Back in 2017 I did an earlier post on this remarkable book. Let’s look at it again.
The biggest problem with autism is still that there is no agreement on what it is, or what causes it. That’s why the debates about it are so confusing and unrewarding. The decision of the American Psychiatric Association to remove Asperger’s from the DSM-5 (2013), the latest version of the Diagnostic and Statistical Manual of Mental Disorders, putting high-functioning autism on the spectrum, didn’t resolve much.

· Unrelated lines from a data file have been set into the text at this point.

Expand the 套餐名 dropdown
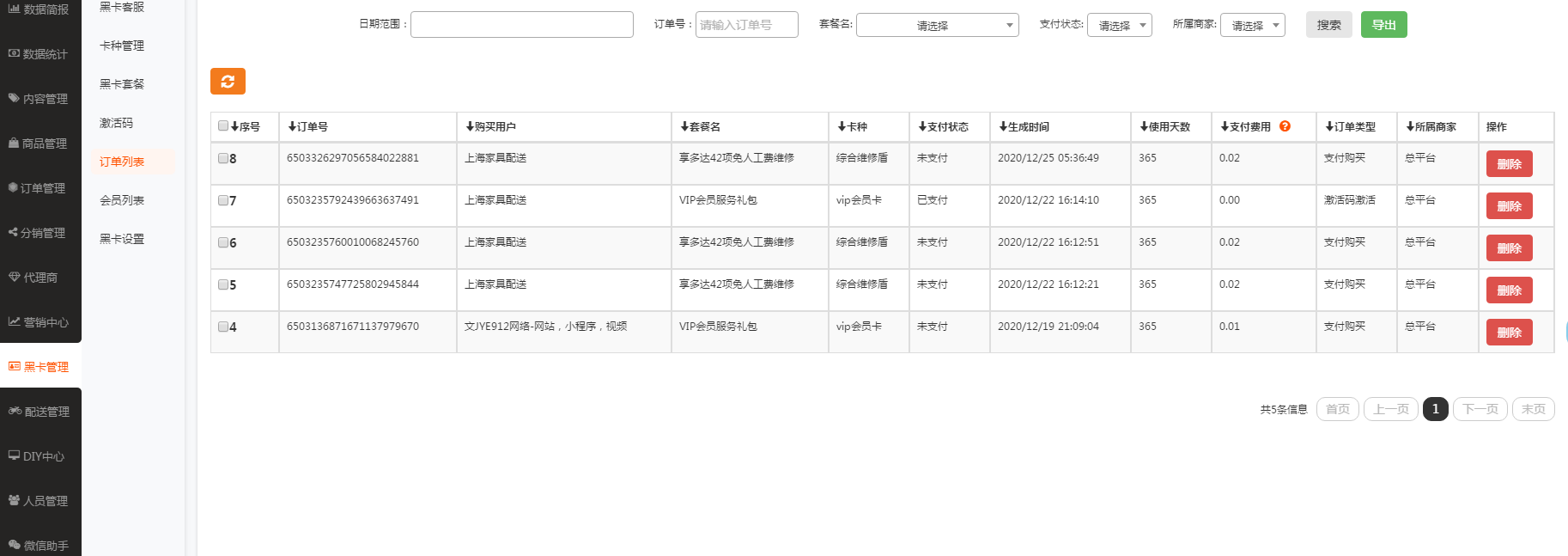Screen dimensions: 1568x556 pos(937,26)
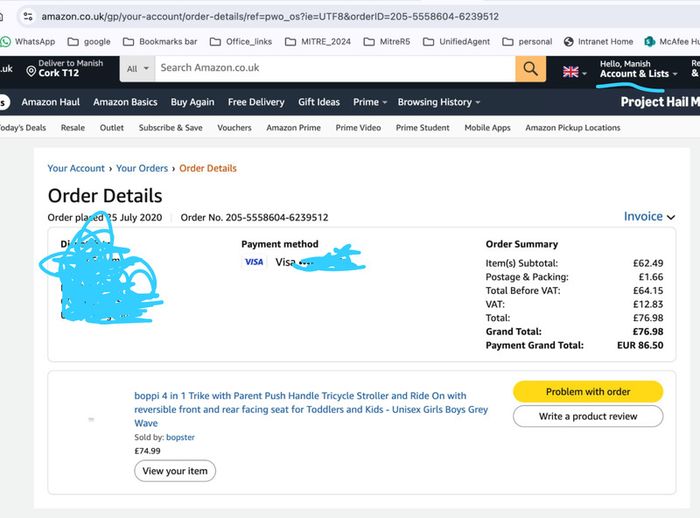700x518 pixels.
Task: Select Buy Again in navigation bar
Action: [x=192, y=102]
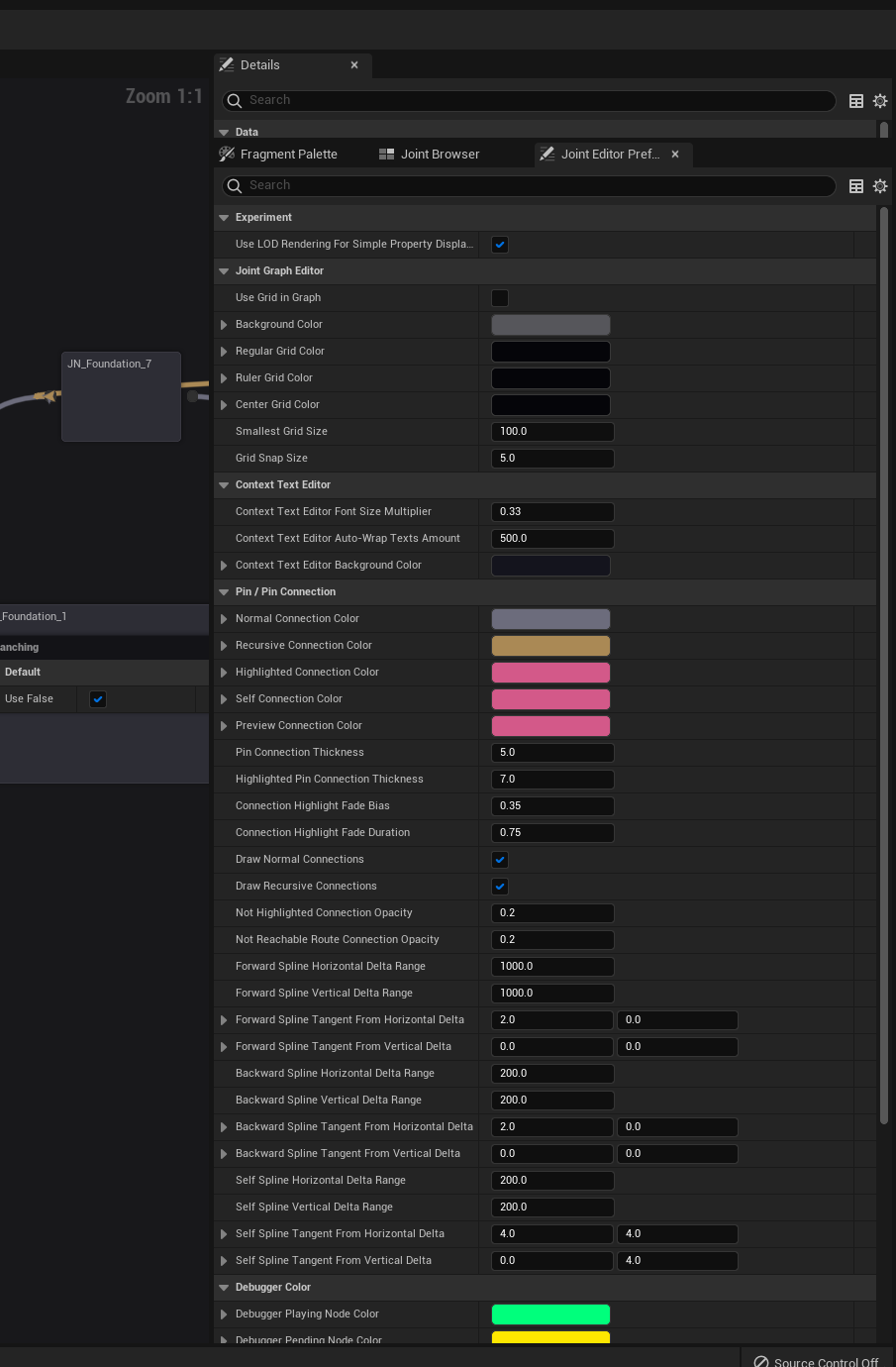The width and height of the screenshot is (896, 1367).
Task: Click the Joint Editor Preferences settings gear icon
Action: tap(879, 186)
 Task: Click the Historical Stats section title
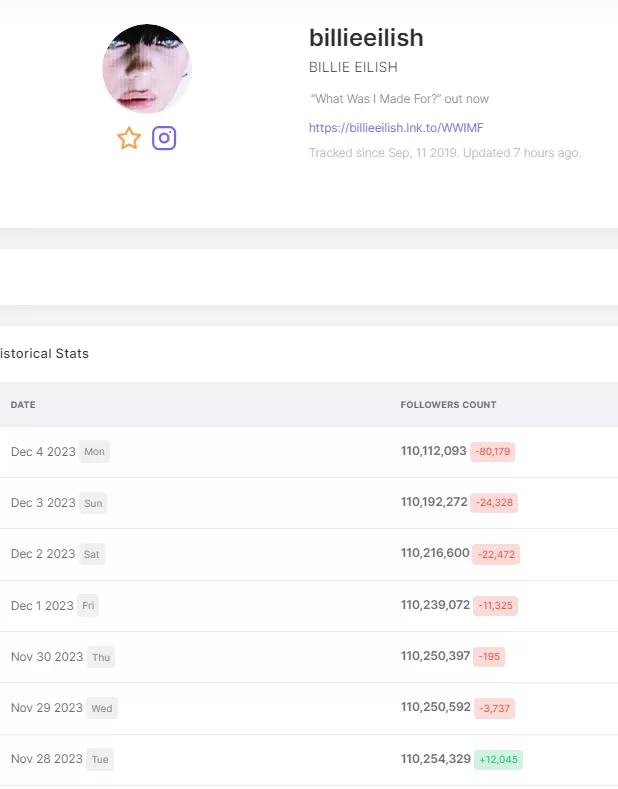[44, 354]
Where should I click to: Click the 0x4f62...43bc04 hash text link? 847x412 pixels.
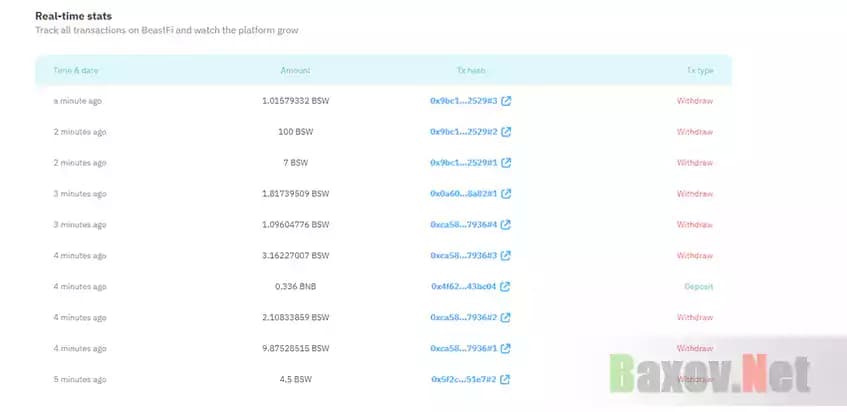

In my novel The Birdcatcher, and in The Shyness Guide, I have argued that basic autism is probably a natural condition . Though I continue to believe that, I have to admit that I was initially stopped in my tracks when I came upon The Autism Matrix, the 2010 book by sociologist Gil Eyal and a team of associates at Columbia university.
Some will say that a 2010 book is not new. Well, as far as I can tell, even in the autistic community few people seem to have read it yet, so it is new for almost everyone.
The authors of Matrix present autism, and the notorious so-called autism epidemic, in a very new light.
Wondering why autism remained at very low levels for 40 years, then increased rapidly in the 1990s, Eyal and his team examined the history of mental health care and made some remarkable findings. They concluded that the dramatic increase in diagnoses was not the result of an increase in autism, but the aftermath of an upheaval in the mental health industry. They explain:
The current rise in autism diagnoses ….. should be understood as the aftershock of the real earthquake, which was the deinstitutionalization of mental retardation that began in the late 1960s. ….. [That] was a massive change – not only materially – large institutions emptied, some razed to the ground, some converted into more humane service centers – but also symbolically. Deinstitutionalization acted as a sort of “moral blender” into which disappeared the old categories that reflected the needs of custodial institutions (moron, imbecile, idiot, feeble-minded, mentally deficient, mentally retarded – whether deemed educable, or trainable, or neither – emotionally disturbed, psychotic, schizophrenic child, and so on). The moral blender of deinstitutionalization scrambled these categories, giving rise to an undifferentiated mass of “atypical children” ….. . Then, gradually, new categories began to be differentiated within a new institutionalized matrix that replaced custodial institutions – community treatment, special education, and early intervention programs. It is this institutional matrix and the therapies that populate it which gave rise to our current notion of a spectrum of autistic disorders running the whole gamut from children with severe disabilities who speak little and require round-the-clock care to semi-genius teenagers with Asperger’s disorder.
There it is – a whole new vision of autism.
They have much more to say than that of course, all of it fascinating. Unfortunately, much of it will be unwelcome to many people since our society usually prefers to hide from its past.
They are not saying that ‘autism’ is not real, at least I don’t think they are, but they remind us that we too easily get confused by words. Just because a new name is introduced into the debate – like ‘autism’ – doesn’t necessarily mean that a new disease has been discovered.
They do remind us that ‘what autism is’, and/or what should be called autism and what shouldn’t remains very undecided.
Anyone who wants to understand autism better needs to read The Autism Matrix.